• _DATA FOR THE TASK_
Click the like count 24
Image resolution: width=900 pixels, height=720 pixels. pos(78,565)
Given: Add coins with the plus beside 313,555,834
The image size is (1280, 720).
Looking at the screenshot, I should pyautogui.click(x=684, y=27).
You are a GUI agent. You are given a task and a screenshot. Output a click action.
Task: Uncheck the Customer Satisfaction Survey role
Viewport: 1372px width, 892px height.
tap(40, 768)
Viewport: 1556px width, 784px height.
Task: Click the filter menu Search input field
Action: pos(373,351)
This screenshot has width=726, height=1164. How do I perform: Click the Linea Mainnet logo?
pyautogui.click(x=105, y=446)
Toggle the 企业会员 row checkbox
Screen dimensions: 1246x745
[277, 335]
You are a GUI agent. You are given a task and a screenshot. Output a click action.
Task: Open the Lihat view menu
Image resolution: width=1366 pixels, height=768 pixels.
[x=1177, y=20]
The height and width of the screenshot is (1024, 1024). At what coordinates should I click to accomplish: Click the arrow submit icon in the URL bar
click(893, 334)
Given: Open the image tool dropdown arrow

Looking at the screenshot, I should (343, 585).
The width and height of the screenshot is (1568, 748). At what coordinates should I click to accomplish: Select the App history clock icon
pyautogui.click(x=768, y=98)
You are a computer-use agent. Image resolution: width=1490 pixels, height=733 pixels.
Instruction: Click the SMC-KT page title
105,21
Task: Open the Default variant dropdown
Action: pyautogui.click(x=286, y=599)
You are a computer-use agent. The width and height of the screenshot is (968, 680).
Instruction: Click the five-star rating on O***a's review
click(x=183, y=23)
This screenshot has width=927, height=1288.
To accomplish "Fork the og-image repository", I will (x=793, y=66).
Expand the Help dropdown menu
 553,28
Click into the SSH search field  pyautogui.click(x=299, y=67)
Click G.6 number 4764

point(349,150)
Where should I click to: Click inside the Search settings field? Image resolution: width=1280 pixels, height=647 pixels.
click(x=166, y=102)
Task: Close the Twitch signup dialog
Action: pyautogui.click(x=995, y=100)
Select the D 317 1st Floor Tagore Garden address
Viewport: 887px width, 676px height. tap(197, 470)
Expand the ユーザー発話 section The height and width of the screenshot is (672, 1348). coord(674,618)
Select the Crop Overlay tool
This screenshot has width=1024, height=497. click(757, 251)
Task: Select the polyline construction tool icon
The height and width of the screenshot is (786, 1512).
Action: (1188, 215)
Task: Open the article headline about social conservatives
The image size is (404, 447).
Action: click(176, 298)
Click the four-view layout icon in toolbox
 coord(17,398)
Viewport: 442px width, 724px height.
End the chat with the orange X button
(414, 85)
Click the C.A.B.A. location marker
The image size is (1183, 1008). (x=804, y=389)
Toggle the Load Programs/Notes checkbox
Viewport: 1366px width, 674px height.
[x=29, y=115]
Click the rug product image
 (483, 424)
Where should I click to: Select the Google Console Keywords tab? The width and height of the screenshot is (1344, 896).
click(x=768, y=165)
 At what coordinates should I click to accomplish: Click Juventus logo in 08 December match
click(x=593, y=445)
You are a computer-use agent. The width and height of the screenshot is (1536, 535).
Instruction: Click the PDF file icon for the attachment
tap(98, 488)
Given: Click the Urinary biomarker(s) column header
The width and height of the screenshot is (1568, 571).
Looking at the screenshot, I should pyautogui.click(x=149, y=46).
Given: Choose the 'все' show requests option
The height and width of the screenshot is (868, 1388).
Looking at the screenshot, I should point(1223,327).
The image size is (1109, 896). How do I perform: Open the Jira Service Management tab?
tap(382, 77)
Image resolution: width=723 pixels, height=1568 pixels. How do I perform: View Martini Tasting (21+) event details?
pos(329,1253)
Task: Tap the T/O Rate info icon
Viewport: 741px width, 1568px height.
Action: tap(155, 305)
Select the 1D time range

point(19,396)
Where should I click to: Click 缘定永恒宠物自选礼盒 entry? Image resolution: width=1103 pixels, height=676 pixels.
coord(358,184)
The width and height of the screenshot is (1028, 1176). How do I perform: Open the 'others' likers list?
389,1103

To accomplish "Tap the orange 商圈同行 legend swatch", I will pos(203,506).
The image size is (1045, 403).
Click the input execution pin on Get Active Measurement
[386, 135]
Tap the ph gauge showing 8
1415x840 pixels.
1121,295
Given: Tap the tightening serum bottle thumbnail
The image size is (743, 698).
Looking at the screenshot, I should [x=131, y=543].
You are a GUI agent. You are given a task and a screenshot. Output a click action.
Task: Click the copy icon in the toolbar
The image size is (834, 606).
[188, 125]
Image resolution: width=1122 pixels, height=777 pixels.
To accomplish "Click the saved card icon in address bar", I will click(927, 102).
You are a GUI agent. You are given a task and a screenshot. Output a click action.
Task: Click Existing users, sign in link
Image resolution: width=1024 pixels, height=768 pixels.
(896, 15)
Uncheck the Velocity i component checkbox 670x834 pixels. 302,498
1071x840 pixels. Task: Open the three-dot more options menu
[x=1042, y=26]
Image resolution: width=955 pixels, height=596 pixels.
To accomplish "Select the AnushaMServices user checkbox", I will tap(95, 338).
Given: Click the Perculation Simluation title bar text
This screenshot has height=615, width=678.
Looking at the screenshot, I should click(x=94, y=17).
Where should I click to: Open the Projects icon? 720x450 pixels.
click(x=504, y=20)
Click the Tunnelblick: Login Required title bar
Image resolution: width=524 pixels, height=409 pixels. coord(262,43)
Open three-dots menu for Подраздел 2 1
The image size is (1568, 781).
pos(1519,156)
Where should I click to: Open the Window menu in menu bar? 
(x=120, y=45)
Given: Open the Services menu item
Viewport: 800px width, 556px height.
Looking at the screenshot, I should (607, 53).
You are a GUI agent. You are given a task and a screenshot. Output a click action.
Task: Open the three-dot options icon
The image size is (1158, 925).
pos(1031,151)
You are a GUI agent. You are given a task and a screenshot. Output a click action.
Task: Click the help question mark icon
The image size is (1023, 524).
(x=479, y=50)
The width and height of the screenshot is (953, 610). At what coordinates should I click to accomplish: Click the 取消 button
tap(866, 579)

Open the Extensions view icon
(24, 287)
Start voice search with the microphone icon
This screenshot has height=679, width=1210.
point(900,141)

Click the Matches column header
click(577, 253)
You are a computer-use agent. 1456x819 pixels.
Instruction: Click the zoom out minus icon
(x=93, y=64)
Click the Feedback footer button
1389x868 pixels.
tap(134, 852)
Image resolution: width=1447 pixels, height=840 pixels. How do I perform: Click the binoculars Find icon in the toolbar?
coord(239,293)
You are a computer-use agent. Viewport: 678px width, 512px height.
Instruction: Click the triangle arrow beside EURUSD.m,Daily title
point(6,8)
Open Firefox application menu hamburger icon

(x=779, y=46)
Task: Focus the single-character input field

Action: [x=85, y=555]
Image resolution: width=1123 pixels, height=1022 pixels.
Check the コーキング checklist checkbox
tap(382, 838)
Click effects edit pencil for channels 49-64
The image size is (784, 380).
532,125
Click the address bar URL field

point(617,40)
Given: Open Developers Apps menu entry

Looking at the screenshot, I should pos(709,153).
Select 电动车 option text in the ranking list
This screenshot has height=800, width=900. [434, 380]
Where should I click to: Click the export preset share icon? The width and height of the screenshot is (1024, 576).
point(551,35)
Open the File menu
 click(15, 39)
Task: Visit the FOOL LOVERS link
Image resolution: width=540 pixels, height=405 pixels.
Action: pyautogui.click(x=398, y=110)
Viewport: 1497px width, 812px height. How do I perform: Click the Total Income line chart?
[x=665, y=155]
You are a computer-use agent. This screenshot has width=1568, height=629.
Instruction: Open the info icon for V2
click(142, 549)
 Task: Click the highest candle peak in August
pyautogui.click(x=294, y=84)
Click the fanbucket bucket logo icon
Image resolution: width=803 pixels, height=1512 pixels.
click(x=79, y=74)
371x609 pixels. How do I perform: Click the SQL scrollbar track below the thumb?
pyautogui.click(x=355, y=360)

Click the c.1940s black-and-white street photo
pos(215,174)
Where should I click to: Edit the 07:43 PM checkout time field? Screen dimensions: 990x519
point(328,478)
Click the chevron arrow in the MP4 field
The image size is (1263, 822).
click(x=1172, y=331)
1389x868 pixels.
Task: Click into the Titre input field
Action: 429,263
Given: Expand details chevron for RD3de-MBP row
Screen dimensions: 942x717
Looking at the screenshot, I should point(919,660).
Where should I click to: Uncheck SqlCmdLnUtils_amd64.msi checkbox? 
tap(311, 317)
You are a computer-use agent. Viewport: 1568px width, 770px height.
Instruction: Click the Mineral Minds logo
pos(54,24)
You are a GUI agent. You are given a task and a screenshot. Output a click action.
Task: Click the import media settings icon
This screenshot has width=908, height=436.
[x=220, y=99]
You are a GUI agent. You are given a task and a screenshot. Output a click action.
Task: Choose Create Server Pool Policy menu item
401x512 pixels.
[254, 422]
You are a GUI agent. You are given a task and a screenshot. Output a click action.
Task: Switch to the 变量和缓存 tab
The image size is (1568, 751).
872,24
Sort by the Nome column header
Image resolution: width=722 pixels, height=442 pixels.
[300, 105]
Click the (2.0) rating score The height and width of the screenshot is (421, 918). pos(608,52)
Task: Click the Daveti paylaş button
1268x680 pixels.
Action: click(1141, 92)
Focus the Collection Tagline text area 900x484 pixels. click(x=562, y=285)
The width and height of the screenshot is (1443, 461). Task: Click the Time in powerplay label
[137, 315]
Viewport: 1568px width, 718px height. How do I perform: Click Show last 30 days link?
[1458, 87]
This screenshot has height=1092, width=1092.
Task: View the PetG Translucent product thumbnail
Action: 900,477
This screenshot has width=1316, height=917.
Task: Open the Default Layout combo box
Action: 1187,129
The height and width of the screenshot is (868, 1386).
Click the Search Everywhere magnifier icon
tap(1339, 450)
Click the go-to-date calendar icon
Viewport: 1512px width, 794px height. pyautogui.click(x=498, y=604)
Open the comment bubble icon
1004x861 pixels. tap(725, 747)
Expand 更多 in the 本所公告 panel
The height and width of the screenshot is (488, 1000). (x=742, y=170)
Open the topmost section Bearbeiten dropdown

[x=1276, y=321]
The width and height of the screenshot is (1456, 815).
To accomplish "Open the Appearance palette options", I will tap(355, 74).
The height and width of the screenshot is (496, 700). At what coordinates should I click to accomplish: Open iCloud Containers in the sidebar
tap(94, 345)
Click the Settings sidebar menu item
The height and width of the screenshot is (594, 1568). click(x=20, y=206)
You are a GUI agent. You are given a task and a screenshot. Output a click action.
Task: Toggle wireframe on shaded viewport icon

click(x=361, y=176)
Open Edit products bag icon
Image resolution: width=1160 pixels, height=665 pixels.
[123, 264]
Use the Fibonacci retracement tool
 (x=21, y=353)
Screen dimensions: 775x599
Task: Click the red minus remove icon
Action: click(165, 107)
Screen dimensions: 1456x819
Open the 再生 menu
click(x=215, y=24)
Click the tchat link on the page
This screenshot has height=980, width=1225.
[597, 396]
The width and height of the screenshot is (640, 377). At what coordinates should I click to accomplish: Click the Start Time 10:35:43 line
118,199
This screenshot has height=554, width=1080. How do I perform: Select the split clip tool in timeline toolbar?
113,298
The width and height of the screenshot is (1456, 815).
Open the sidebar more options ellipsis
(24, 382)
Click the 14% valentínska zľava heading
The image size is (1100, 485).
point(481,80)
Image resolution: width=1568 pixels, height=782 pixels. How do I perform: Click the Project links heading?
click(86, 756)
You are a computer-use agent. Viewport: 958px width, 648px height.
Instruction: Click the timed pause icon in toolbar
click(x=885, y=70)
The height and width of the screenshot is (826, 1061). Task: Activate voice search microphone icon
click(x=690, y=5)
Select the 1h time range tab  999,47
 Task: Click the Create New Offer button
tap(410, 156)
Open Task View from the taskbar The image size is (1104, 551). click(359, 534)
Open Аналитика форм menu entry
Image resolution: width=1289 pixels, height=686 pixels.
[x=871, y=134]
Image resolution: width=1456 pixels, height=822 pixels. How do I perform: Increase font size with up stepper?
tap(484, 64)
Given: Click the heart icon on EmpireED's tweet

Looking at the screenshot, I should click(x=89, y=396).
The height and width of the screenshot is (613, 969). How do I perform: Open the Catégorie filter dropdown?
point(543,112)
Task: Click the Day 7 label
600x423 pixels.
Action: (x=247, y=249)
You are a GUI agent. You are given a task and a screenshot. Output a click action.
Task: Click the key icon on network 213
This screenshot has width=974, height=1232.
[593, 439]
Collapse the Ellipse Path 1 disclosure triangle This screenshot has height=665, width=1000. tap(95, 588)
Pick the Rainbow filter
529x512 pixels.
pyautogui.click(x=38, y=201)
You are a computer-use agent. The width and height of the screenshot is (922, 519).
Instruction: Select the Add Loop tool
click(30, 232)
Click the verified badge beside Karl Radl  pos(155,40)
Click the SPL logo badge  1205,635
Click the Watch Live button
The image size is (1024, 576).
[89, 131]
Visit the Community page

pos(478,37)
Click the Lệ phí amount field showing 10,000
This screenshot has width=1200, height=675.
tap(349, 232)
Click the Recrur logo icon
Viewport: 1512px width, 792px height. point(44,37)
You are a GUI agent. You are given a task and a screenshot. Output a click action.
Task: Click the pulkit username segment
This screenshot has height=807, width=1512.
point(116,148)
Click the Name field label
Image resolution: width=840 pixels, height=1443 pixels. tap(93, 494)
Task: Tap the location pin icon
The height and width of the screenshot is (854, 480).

• _WHAT YOU WILL DO_
Copy out the entries again, unchanged, for the stretch from the line containing "Screen dimensions: 1456x819" through the line containing "click(86, 756)".

• _WRITTEN SOLUTION_
Screen dimensions: 1456x819
Open the 再生 menu
click(x=215, y=24)
Click the tchat link on the page
This screenshot has height=980, width=1225.
[597, 396]
The width and height of the screenshot is (640, 377). At what coordinates should I click to accomplish: Click the Start Time 10:35:43 line
118,199
This screenshot has height=554, width=1080. How do I perform: Select the split clip tool in timeline toolbar?
113,298
The width and height of the screenshot is (1456, 815).
Open the sidebar more options ellipsis
(24, 382)
Click the 14% valentínska zľava heading
The image size is (1100, 485).
point(481,80)
Image resolution: width=1568 pixels, height=782 pixels. How do I perform: Click the Project links heading?
click(86, 756)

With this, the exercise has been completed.